• _YOUR INSTRUCTIONS_:
Copy out the lines from the one containing "Task: Click the Supabase lightning bolt logo" through the one containing "will (x=20, y=436).", including both, exactly as they appear.

———

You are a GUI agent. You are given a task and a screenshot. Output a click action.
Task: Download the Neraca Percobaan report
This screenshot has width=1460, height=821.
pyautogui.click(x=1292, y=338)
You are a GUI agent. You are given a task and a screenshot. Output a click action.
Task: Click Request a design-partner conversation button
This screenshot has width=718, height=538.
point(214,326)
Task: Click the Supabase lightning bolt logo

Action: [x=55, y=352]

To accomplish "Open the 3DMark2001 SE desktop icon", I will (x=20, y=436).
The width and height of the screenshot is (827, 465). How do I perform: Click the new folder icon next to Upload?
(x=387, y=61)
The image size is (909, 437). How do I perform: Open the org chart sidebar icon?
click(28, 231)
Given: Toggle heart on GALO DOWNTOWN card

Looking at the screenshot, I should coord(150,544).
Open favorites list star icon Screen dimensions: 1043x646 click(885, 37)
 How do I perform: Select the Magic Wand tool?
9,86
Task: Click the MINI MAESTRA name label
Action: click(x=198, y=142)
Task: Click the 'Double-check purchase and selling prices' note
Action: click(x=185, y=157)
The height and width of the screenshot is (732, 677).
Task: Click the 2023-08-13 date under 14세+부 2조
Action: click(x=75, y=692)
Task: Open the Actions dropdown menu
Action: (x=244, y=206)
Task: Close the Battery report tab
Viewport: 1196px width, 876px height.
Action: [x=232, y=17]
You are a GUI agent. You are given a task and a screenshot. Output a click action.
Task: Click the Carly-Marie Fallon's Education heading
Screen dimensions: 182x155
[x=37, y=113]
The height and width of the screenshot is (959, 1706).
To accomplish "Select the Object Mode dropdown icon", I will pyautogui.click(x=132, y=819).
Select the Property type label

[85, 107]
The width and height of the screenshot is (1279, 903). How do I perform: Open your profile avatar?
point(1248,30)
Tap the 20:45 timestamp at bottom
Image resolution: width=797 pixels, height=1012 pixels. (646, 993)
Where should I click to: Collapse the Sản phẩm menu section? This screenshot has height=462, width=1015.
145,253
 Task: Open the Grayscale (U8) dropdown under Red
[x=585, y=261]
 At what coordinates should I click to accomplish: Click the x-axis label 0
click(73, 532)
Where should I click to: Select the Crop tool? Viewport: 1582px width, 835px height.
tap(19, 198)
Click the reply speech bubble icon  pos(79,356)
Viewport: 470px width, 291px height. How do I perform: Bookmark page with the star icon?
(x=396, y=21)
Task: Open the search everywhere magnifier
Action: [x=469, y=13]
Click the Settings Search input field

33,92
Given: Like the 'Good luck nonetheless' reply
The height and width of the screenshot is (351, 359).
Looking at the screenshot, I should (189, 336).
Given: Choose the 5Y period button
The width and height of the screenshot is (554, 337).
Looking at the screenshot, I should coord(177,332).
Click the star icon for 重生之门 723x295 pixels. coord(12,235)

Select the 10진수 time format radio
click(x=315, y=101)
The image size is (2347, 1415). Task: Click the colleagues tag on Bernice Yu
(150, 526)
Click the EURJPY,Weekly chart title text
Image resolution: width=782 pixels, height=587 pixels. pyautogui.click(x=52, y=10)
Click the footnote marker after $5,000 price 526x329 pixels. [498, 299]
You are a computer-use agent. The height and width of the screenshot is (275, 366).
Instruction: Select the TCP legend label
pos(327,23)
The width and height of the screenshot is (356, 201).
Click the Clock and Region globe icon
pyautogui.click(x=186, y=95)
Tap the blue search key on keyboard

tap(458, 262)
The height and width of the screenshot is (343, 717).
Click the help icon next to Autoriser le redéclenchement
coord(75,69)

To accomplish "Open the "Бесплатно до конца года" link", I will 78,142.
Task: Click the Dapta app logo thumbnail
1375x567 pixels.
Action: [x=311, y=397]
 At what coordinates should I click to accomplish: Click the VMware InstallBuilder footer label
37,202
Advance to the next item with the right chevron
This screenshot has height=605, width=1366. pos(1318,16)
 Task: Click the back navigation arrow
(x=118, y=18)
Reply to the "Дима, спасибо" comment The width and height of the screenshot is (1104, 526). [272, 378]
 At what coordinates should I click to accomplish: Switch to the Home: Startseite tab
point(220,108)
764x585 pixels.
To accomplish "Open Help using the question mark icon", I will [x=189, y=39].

———

• _EXERCISE SOLUTION_:
Task: Click the Supabase lightning bolt logo

Action: [x=55, y=352]

To accomplish "Open the 3DMark2001 SE desktop icon", I will (x=20, y=436).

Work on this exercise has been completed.